Exercise aim.
Only the lines from the first line of the entries through the line with "The width and" belong in the answer, each restated word for word and without pictures.

[Screenshot grounding data]

*-*-*

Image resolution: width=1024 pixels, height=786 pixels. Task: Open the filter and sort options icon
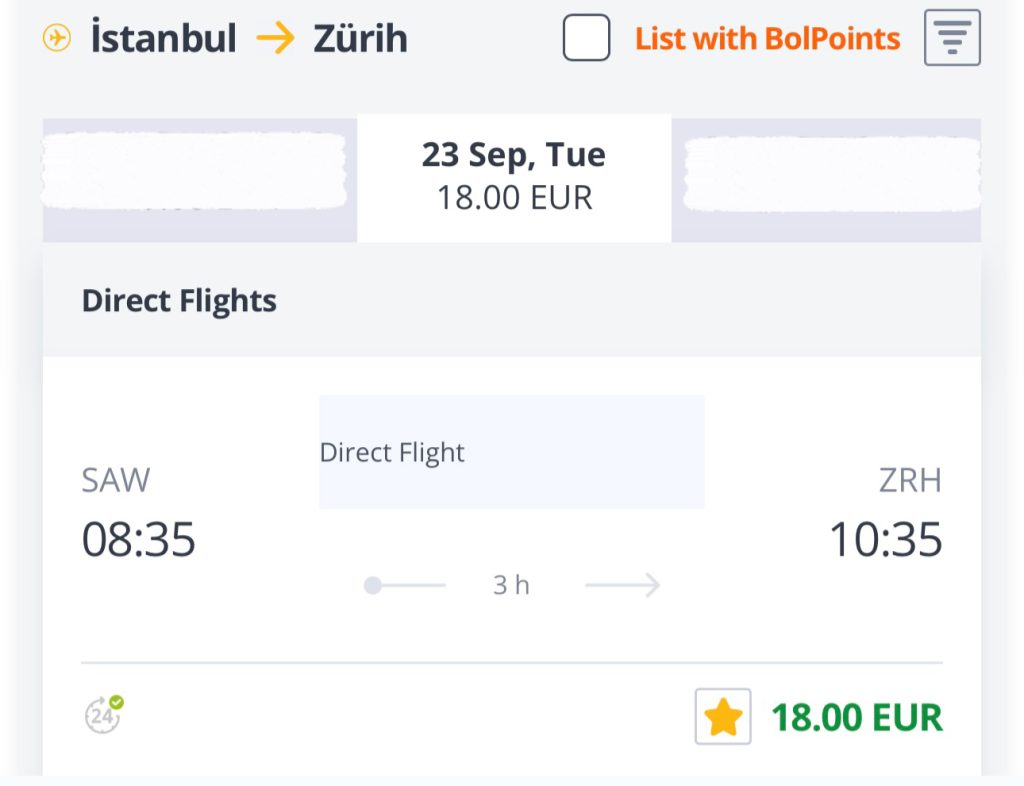[x=952, y=38]
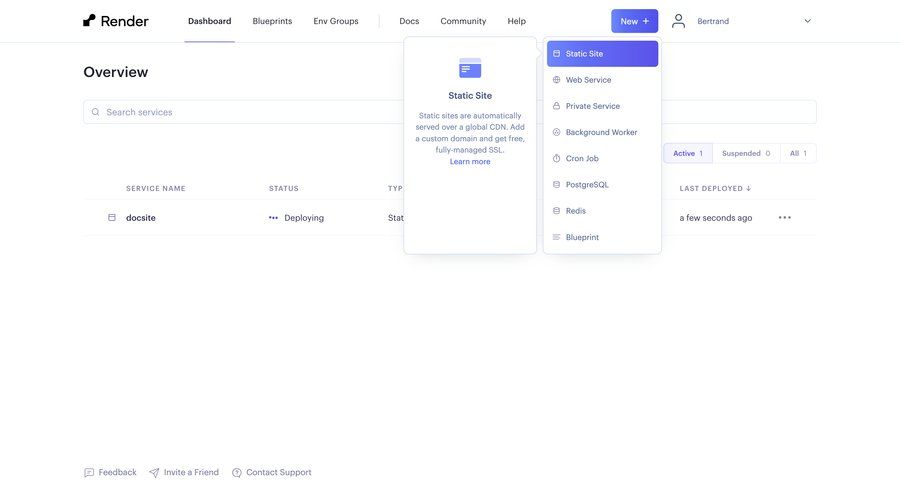Image resolution: width=900 pixels, height=484 pixels.
Task: Click the docsite static site icon
Action: 112,218
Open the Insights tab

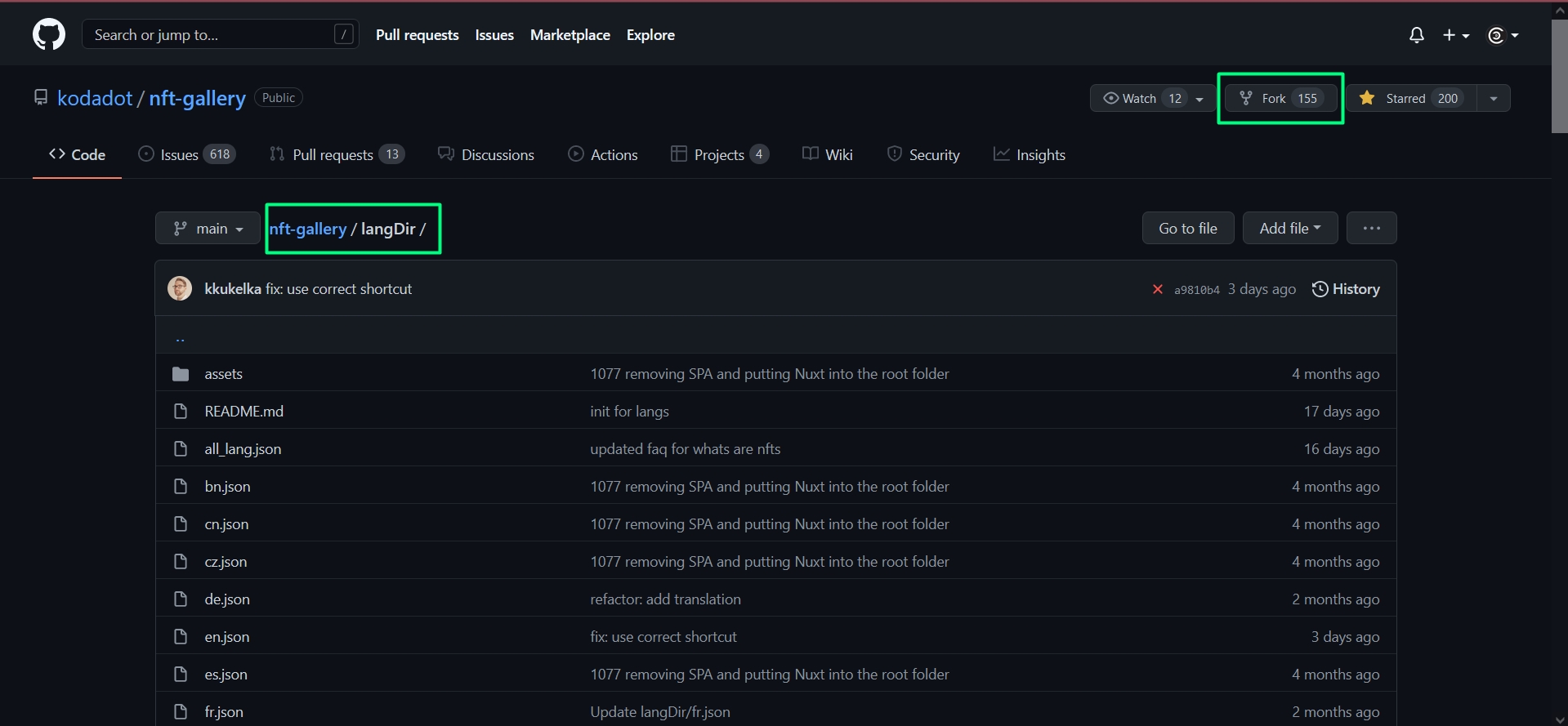(1030, 155)
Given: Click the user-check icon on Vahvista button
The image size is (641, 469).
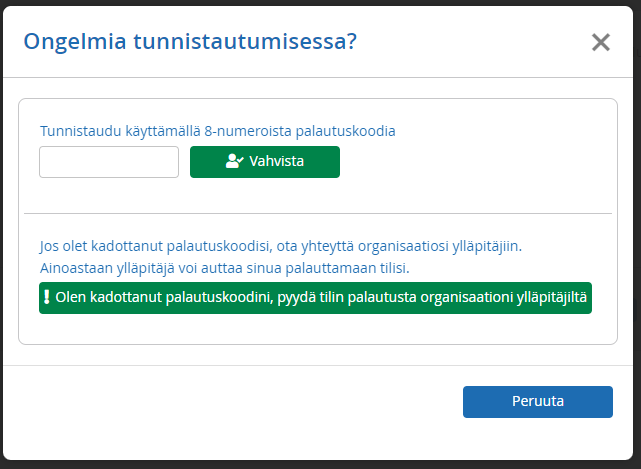Looking at the screenshot, I should click(235, 161).
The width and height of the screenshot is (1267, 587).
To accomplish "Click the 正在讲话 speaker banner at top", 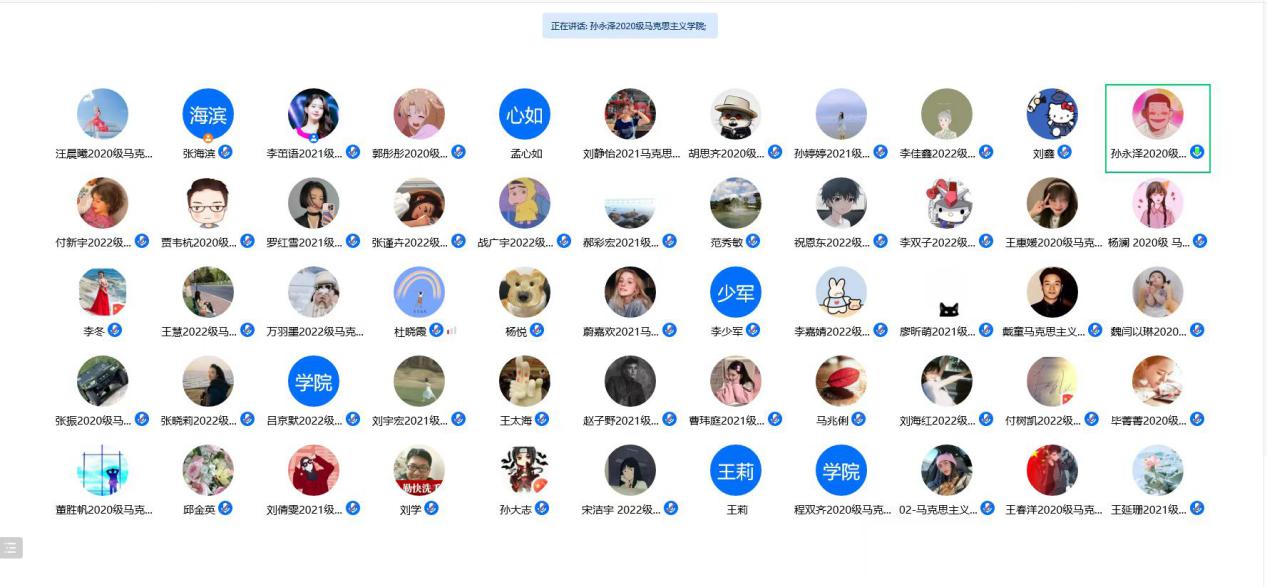I will point(629,25).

*-*-*

Answer to this exercise.
Image resolution: width=1024 pixels, height=786 pixels. Task: Open the filter and sort options icon
[x=952, y=38]
Image resolution: width=900 pixels, height=484 pixels.
Task: Click the docsite static site icon
Action: 112,218
Open the Insights tab

(1030, 155)
Given: Click the user-check icon on Vahvista button
The image size is (641, 469).
Looking at the screenshot, I should click(235, 161).
The width and height of the screenshot is (1267, 587).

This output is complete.